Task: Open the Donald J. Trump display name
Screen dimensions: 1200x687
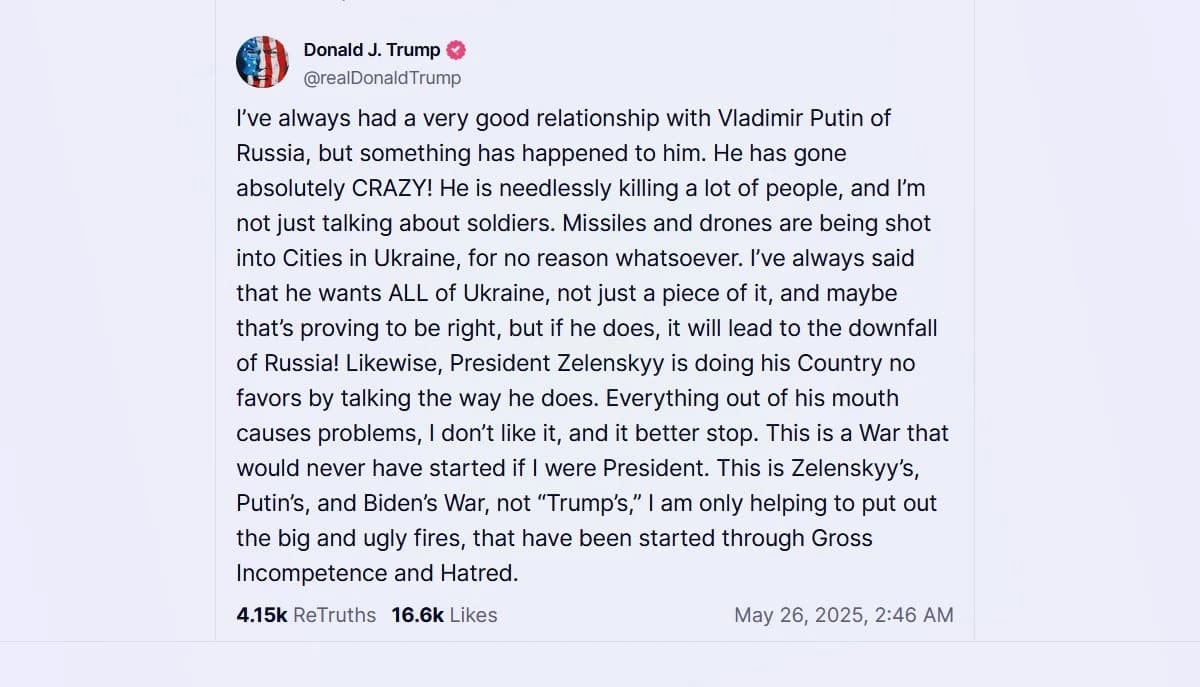Action: [x=371, y=50]
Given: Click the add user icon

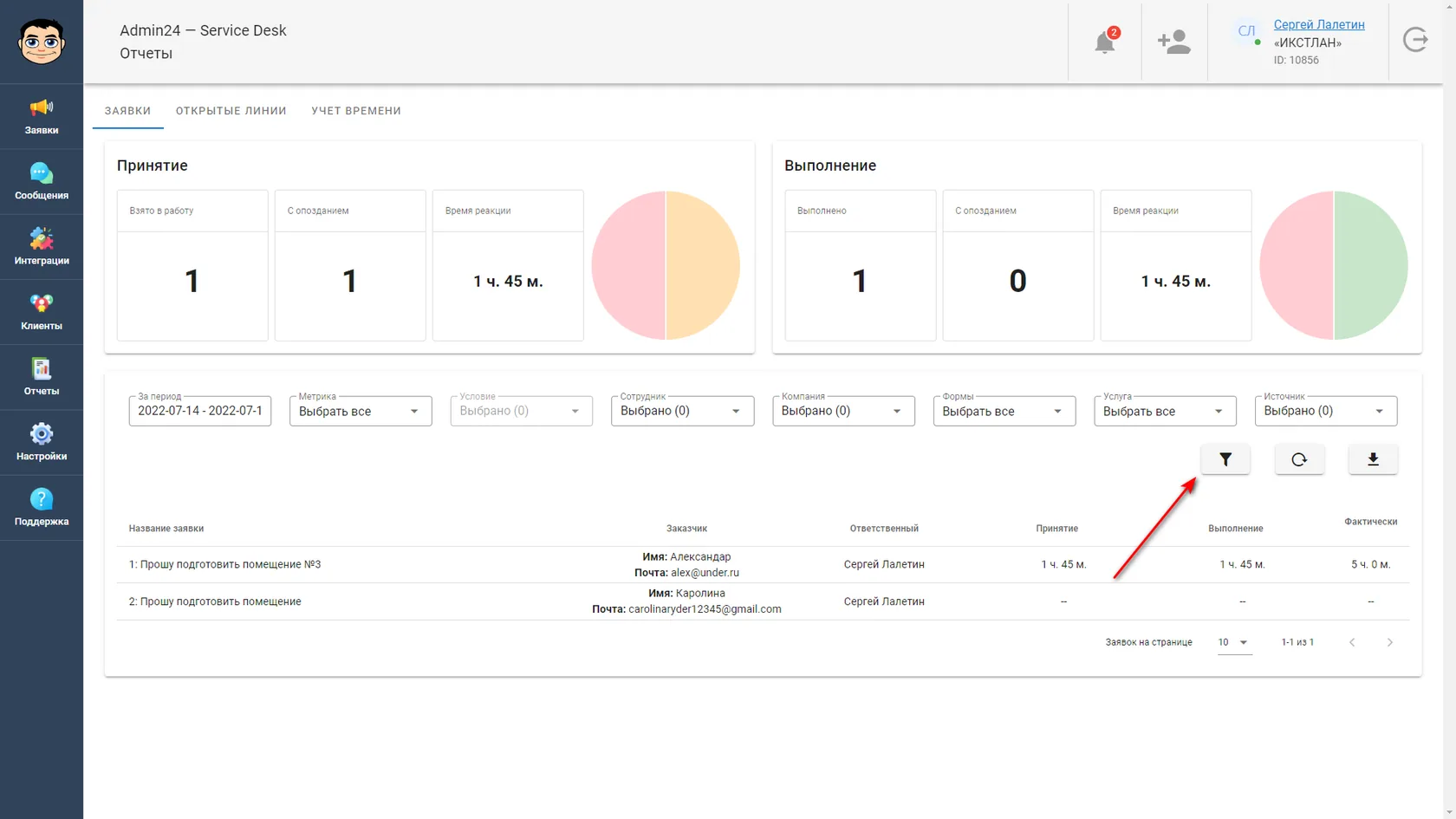Looking at the screenshot, I should [x=1173, y=42].
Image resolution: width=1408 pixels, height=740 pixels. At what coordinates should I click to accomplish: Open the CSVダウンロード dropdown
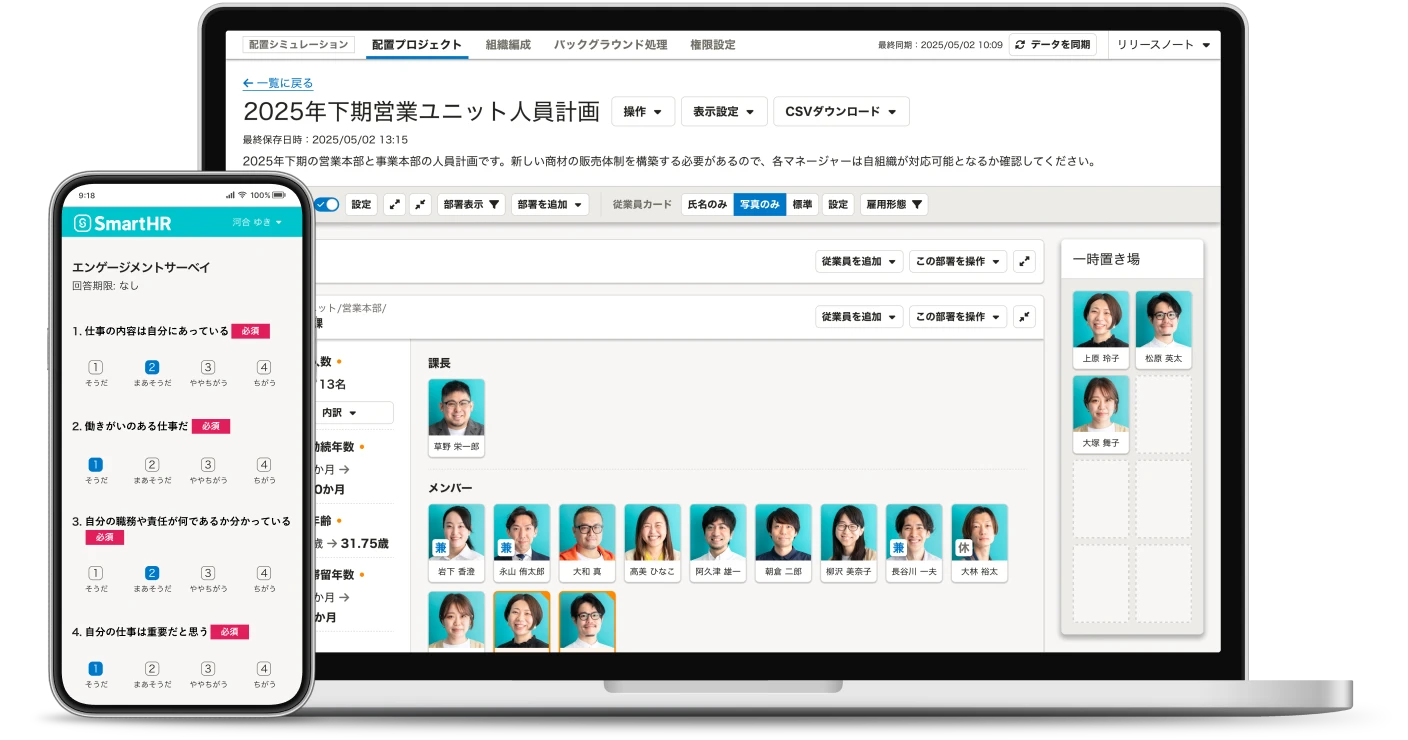(841, 111)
= = = = = = =
What's needed is an exact copy of every entry, free of pictures.

■ Task response ■
Task: Open the Donald J. Trump display name
Screen dimensions: 1200x687
Action: [x=371, y=50]
Given: Click the add user icon

Looking at the screenshot, I should [x=1173, y=42].
Image resolution: width=1408 pixels, height=740 pixels. At what coordinates should I click to accomplish: Open the CSVダウンロード dropdown
(841, 111)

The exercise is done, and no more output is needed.